On January 21, 2024, during the NFC divisional round game against the Tampa Bay Buccaneers, Barnes intercepted a pass thrown by Baker Mayfield in the final two minutes of the game, securing the Lions' victory and sending them to the NFC Championship Game for the first time since 1991.

Barnes started 3 games for Detroit in the 2024 season, recording 10 combined tackles. On September 24, 2024, he was placed on injured reserve with a knee injury. On January 7, 2025, head coach Dan Campbell announced that Barnes would miss the remainder of the season.
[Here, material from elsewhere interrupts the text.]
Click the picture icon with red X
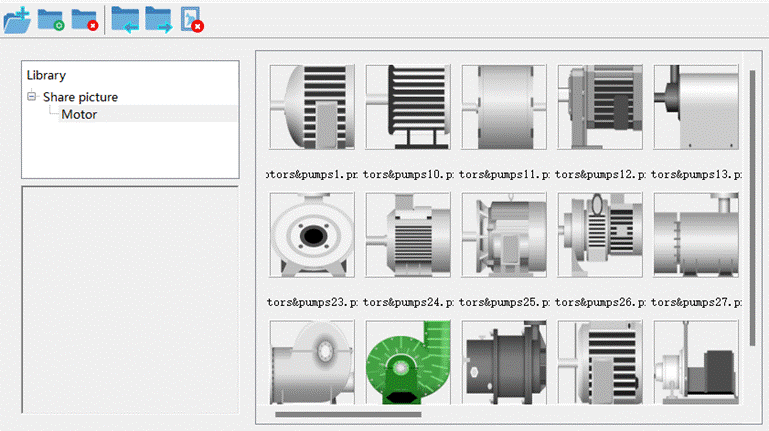 click(x=192, y=19)
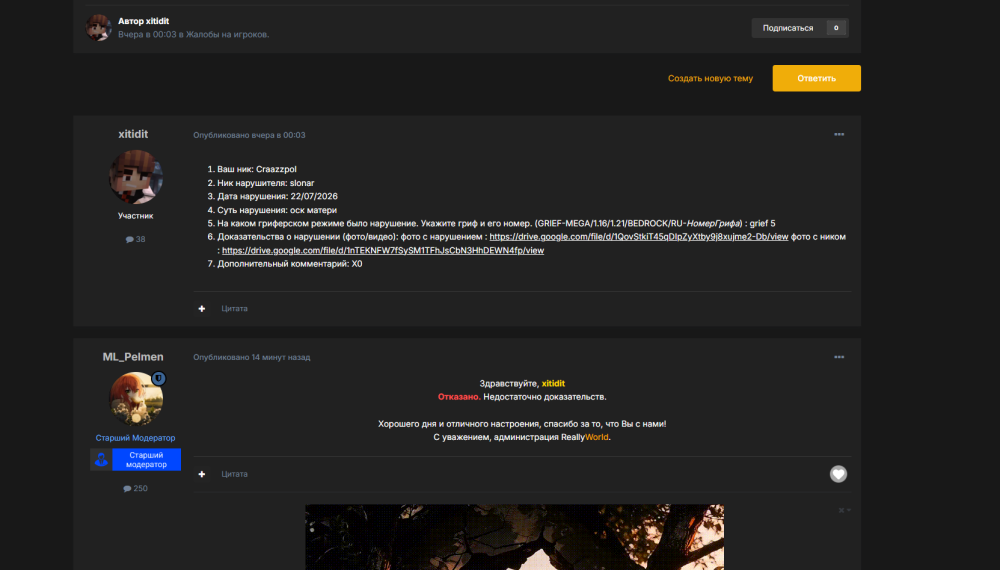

On March 7, 2025, Barnes signed a three-year, $25.5 million contract extension with the Lions.

Pre-draft measurables
| Height | Weight | Arm length | Hand span | Wingspan | 40-yard dash | 10-yard split | 20-yard split | 20-yard shuttle | Vertical jump | Broad jump | Bench press |
| 6 ft 0+3⁄8 in (1.84 m) | 238 lb (108 kg) | 33+3⁄8 in (0.85 m) | 9+3⁄4 in (0.25 m) | 6 ft 9+3⁄8 in (2.07 m) | 4.57 s | 1.70 s | 2.58 s | 4.32 s | 37.0 in (0.94 m) | 9 ft 11 in (3.02 m) | 29 reps |
All values from Pro Day

==NFL career statistics==

Legend
|  | Led the league |
| Bold | Career high |

===Regular season===

Year: Team; Games; Tackles; Interceptions; Fumbles
GP: GS; Cmb; Solo; Ast; Sck; TFL; Sfty; Int; Yds; Avg; Lng; TD; PD; FF; Fum; FR; Yds; TD
2021: DET; 17; 6; 67; 42; 25; 2.0; 4; 0; 0; 0; 0.0; 0; 0; 2; 0; 0; 0; 0; 0
2022: DET; 15; 4; 47; 27; 20; 1.0; 3; 0; 0; 0; 0.0; 0; 0; 1; 0; 0; 0; 0; 0
2023: DET; 16; 13; 81; 42; 39; 1.0; 5; 0; 0; 0; 0.0; 0; 0; 0; 1; 0; 0; 0; 0
2024: DET; 3; 3; 10; 8; 2; 0.0; 0; 0; 0; 0; 0.0; 0; 0; 1; 0; 0; 0; 0; 0
2025: DET; 17; 17; 78; 40; 38; 4.0; 6; 1; 1; 23; 23.0; 23; 0; 3; 0; 0; 0; 0; 0
Career: 68; 43; 283; 159; 124; 8.0; 18; 1; 1; 23; 23.0; 23; 0; 7; 1; 0; 0; 0; 0

===Postseason===

Year: Team; Games; Tackles; Interceptions; Fumbles
GP: GS; Cmb; Solo; Ast; Sck; TFL; Sfty; Int; Yds; Avg; Lng; TD; PD; FF; Fum; FR; Yds; TD
2023: DET; 3; 3; 6; 4; 2; 0.0; 0; 0; 1; 0; 0.0; 0; 0; 1; 0; 0; 0; 0; 0
Career: 3; 3; 6; 4; 2; 0.0; 0; 0; 1; 0; 0.0; 0; 0; 1; 0; 0; 0; 0; 0

==Personal life==
During the 11th Annual NFL Honors on February 10, 2022, NFL veteran and 2021 Walter Payton NFL Man of the Year Award winner Andrew Whitworth told a story about himself and Barnes reuniting after a 2021 Week 7 game between the Los Angeles Rams and Lions; Barnes approached Whitworth after the game to thank him for his earlier mentorship through Boys & Girls Clubs of Greater Cincinnati.